Ce qui est arrivé aux islamistes, en 1994 et 2003, est dangereux, sans parler des élections du 7 novembre et de la machine frauduleuse que tout le monde connaît. 2003 fût l’année de l’injustice.  

Peut-on parler de la légitimité d’un régime qui met tout en œuvre, pour faire peur aux citoyens ?  

Les partis sont soit refusés, soit dissous, soit marginalisés. Les opposants politiques ou militaires sont humiliés. Quand au détournement des deniers publics, on peut en parler des jours et des jours. La Société Mauritanienne d’Assurances et de Réassurances ( SMAR ) en est l’exemple flagrant. Tout ceci est accompagné d’une dépréciation des valeurs : le vol est devenu « tvegrich2 », le mensonge une innovation, et devenir laudateur est synonyme de réussite sociale. C’est un pays spolié par une bande de chats gras.  

L’institution militaire, dont je fais partie, n’a pas été épargnée.

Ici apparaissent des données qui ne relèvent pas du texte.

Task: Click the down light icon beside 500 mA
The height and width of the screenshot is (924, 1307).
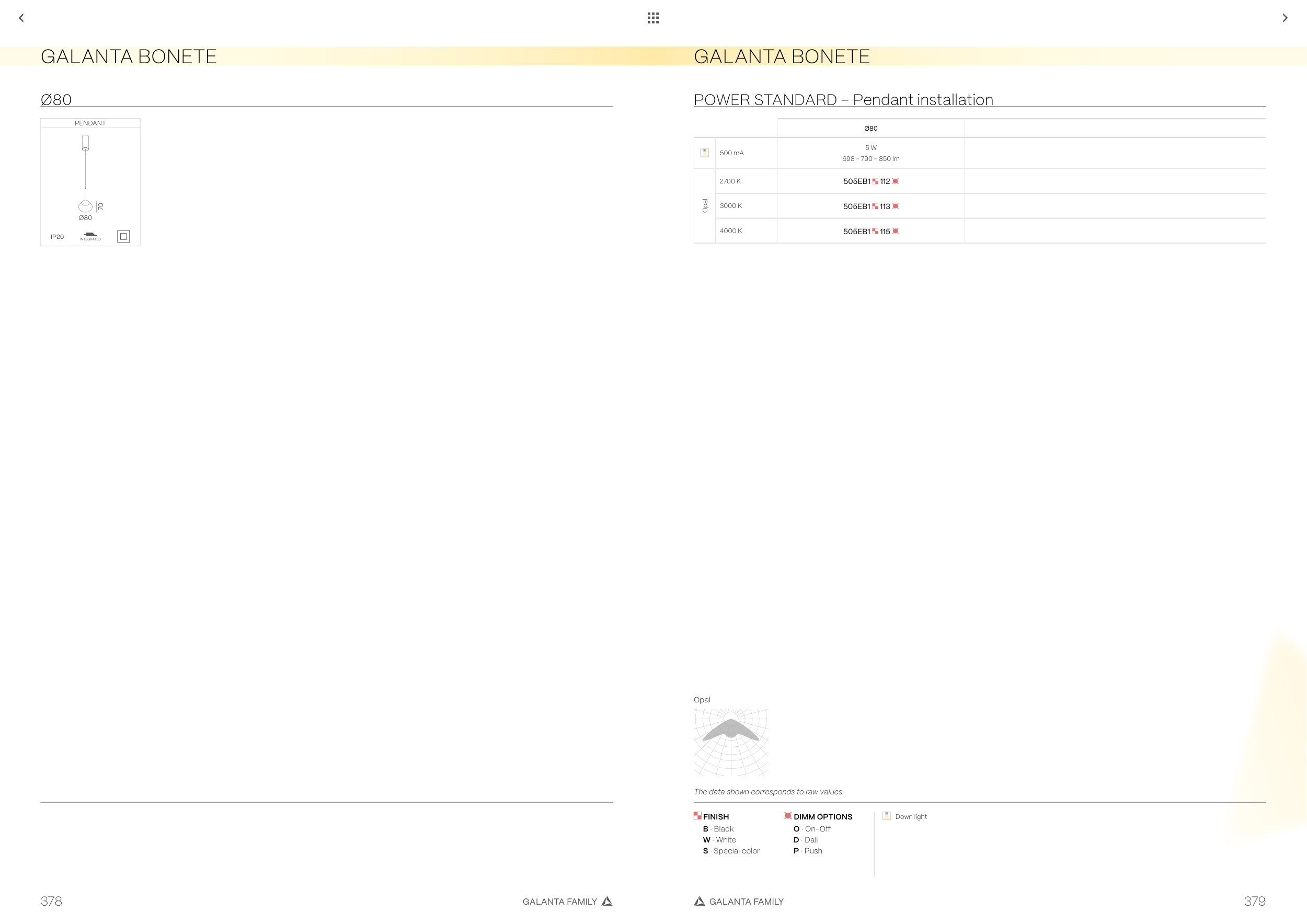Action: [x=704, y=153]
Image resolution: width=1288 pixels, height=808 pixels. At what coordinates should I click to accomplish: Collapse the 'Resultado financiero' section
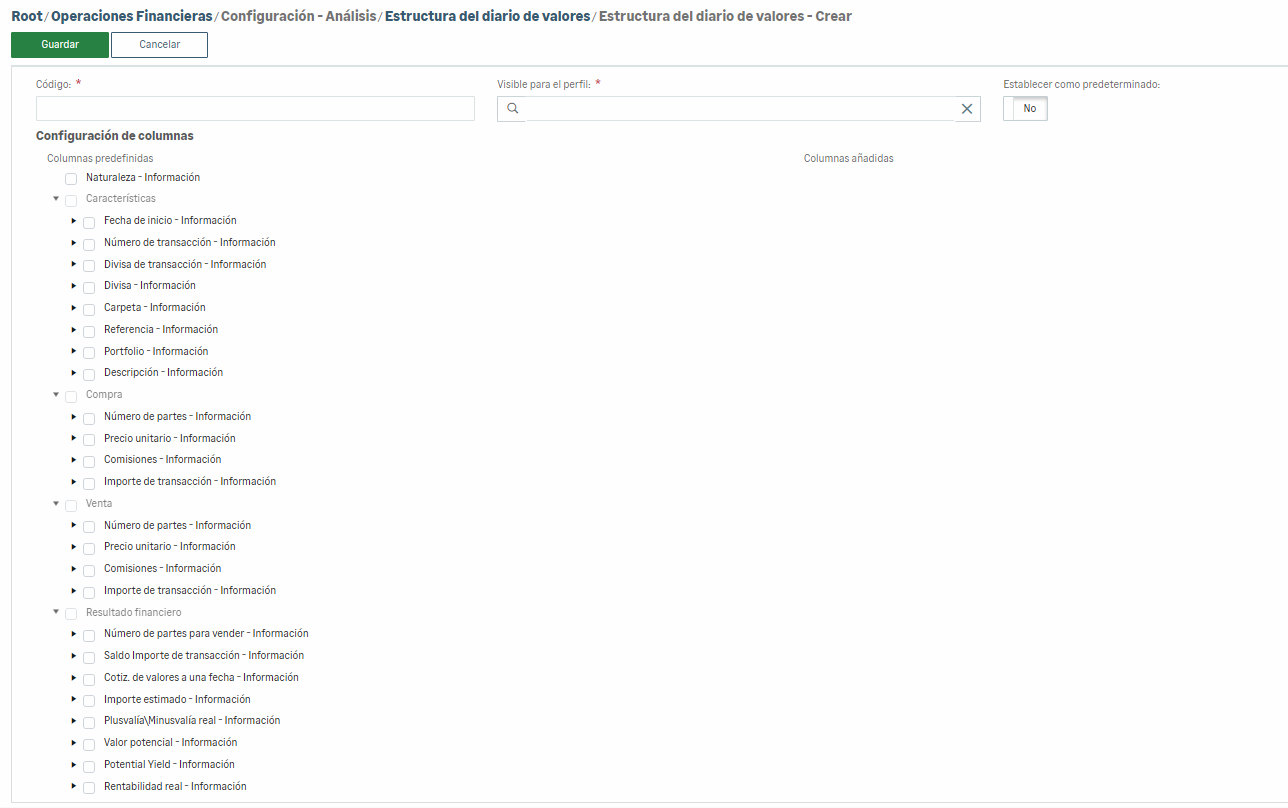(x=56, y=612)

Nous recevions des ordres, selon quoi l’on ne doit jamais accepter un négro-africain ni un hartani3, dans l’armée, surtout pas d’officier. Cette situation a failli mener le pays à la guerre civile. J’en sais quelque chose, car j’ai passé 7 ans au Deuxième Bureau ( B2). Les bourses sont octroyées aux vauriens et aux fils des officiers supérieurs et des hauts fonctionnaires. La promotion s’acquiert dans un cadre très restreint.

L’éducation est délabrée. 

Mais le plus grave ce sont les relations avec Israël. Monsieur Le Président, vous connaissez le danger des sionistes.  

- Nous sommes très fiers de ces relations. 

- Moi je n’y vois qu’une trahison vis-à-vis de Dieu et des musulmans.  M. Le Président, je suis malade et  voudrais me reposer, avant de continuer. Ma fatigue a atteint un degré, en quoi il m’est difficile de me concentrer. 

Le juge ordonne la suspension de séance,  jusqu’au mercredi, 22 décembre 2004, à 9 heures du matin.


1 les parenthèse sont ajoutées par le traducteur, tout comme la répartition des paragraphes et l’adaptation de la ponctuation à la syntaxe française.

2 Bravoure, en Hassaniya, la langue vernaculaire, dérivée de l’arabo-berbère en vigueur chez les populations maures, dans le Sahara et le Sahel

3 Hartani, singulier de Haratine, qui désigne, dans l’ aire précitée, les descendants d’esclaves, négro-africains par leur ascendance et arabo-berbères, par l’assimilation à la culture de leurs maîtres.